> _PASAJE EXTRAÍDO_
╭──
Vaya por delante mi gratitud hacia quienes trabajan produciendo aquello que nos sirve de sustento. Por otra parte, dado mi origen, conociendo de primera mano el problema, y por aquello de “es de bien nacido ser agradecido”, me sumo a las reivindicaciones que en justicia les corresponden. En estas protestas de los agricultores y ganaderos existen diferencias emocionales añadidas en relación a las protestas de otros colectivos. Fundamentalmente porque una gran parte de la sociedad actual está más o menos vinculada con el campo, con más cercanía unos que otros, pero el origen, al fin y al cabo, tiene mucho tirón y fuerza. Es cierto que la imagen anclada en nuestro inconsciente del labrador, de manos grandes de tanto usarlas, de figura encorvada agarrando con fuerza las manceras del arado romano, de mirada limpia y escrutadora, de tez arrugada y cetrina golpeada por los vientos y los soles de todos los tiempos, ha dado paso a otro estilo muy diferente de trabajo y del trabajador del campo. La boina y la pana raída han pasado a la historia. Permanecen la búsqueda de libertad, la autonomía de movimiento, el ser dueño de sus tiempos, estando las alegrías y las penas, en lo que al trabajo se refiere sometidas, fundamentalmente, a las condiciones meteorológicas nada más.

Eso ha cambiado sustancialmente. Su libertad está en entredicho pues le han impuesto normas ajenas, obligaciones contrarias a sus costumbres ejercidas durante siglos. No es que se oponga a los nuevos tiempos y a la necesidad de adaptarse a las nuevas circunstancias, sino que se trata de algo que chirría, que menoscaba y condiciona su forma de ser y estar en el mundo. Le quieren imponer el qué, el cómo y el cuándo de su trabajo. Y lo que es peor, pretenden (otra cosa es que lo consigan definitivamente) manipular los precios de sus productos, abocándolos a situaciones límites.

Por eso el labrador de antes, siempre sufrido y generoso, aunque orgulloso y con un sentido profundo de la justicia, se ha convertido en un agricultor harto de verse manipulado y subestimado, y ha decidido entrar en combate abierto contra quienes pretenden someterlo. No es por azar que ha elegido como arma para la lucha a su tractor, símbolo de su fuerza y, en el lenguaje freudiano, de su poder fálico para demostrar hasta donde está decidido a llegar.

El tractor, la tractorada en el lenguaje periodístico, ha dejado de ser el referente primordial de la fecundación de los campos, de la tierra, y se ha convertido en un arma de guerra.

Ojalá que el combate no dure mucho, pues siempre es de temer la ira del hombre prudente, tranquilo y obediente ya que no está acostumbrado a manejarla.
╰──
> _LÍNEAS DE DATOS_
╭──
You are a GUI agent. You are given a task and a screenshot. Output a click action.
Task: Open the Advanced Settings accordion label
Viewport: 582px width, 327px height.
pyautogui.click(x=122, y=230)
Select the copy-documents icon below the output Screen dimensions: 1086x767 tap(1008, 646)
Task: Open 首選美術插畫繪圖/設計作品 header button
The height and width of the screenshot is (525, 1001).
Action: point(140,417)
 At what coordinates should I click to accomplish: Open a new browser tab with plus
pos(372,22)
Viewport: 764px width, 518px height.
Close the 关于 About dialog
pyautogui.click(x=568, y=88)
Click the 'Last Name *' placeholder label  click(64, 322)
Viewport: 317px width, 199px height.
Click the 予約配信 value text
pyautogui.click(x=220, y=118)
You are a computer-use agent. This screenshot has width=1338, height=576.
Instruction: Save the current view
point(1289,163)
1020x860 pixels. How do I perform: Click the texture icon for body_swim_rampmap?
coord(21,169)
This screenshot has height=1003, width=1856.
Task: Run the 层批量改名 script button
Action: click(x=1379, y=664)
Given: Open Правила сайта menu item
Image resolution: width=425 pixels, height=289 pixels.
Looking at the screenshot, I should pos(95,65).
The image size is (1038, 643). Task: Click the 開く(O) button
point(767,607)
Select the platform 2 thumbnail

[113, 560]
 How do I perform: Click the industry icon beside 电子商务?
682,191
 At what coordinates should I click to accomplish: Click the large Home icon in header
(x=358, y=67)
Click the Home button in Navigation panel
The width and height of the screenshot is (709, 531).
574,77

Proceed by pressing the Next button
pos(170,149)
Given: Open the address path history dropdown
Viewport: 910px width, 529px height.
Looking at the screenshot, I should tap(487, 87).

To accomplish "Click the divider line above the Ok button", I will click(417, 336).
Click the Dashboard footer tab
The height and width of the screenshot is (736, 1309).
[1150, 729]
╰──
> _INSTRUCCIONES DE TRABAJO_
**a)** Transcribe sin cambios el tramo del texto sobre las protestas del campo que comienza con "Ojalá que el" y sigue hasta "acostumbrado a manejarla.".
**b)** Según el texto sobre las protestas del campo, ¿qué ha elegido el agricultor como arma para la lucha?
Las entradas provienen de otra fuente.

> _RESPUESTAS DEL EJERCICIO_
**a)**
Ojalá que el combate no dure mucho, pues siempre es de temer la ira del hombre prudente, tranquilo y obediente ya que no está acostumbrado a manejarla.

**b)** Su tractor, símbolo de su fuerza.